** start INPUT ROWS **

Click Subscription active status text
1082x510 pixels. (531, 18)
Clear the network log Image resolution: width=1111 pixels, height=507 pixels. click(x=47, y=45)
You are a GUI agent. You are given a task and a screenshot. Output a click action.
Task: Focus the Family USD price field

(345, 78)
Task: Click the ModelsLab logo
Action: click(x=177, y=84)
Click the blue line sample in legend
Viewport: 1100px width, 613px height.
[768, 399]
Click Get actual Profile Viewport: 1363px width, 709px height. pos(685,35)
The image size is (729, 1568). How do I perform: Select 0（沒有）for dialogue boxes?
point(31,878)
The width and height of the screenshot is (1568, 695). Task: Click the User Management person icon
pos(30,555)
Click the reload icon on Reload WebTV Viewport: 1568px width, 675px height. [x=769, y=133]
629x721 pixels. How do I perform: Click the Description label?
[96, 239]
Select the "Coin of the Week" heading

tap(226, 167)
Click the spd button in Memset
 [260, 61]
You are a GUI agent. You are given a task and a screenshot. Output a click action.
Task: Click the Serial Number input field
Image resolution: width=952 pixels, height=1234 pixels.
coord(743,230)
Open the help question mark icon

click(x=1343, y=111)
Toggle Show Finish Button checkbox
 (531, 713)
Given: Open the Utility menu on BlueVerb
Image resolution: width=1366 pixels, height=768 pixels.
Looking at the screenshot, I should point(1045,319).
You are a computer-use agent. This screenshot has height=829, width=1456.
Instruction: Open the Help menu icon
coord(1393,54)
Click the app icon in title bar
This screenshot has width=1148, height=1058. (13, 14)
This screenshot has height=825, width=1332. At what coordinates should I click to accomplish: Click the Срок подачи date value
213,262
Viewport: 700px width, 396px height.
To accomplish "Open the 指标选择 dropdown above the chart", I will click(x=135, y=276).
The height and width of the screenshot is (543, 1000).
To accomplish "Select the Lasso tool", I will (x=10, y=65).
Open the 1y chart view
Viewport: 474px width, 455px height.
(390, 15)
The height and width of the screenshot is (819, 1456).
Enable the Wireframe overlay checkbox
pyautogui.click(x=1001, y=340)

** end INPUT ROWS **

▶ TO DO
Please put the material, from its first line through the line with "pos(30,555)", into a Markdown table with the columns Row and Text, leaving out blank lines.

▶ EXERCISE ANSWER
| Row | Text |
|---|---|
| 1 | Click Subscription active status text |
| 2 | 1082x510 pixels. (531, 18) |
| 3 | Clear the network log Image resolution: width=1111 pixels, height=507 pixels. click(x=47, y=45) |
| 4 | You are a GUI agent. You are given a task and a screenshot. Output a click action. |
| 5 | Task: Focus the Family USD price field |
| 6 | (345, 78) |
| 7 | Task: Click the ModelsLab logo |
| 8 | Action: click(x=177, y=84) |
| 9 | Click the blue line sample in legend |
| 10 | Viewport: 1100px width, 613px height. |
| 11 | [768, 399] |
| 12 | Click Get actual Profile Viewport: 1363px width, 709px height. pos(685,35) |
| 13 | The image size is (729, 1568). How do I perform: Select 0（沒有）for dialogue boxes? |
| 14 | point(31,878) |
| 15 | The width and height of the screenshot is (1568, 695). Task: Click the User Management person icon |
| 16 | pos(30,555) |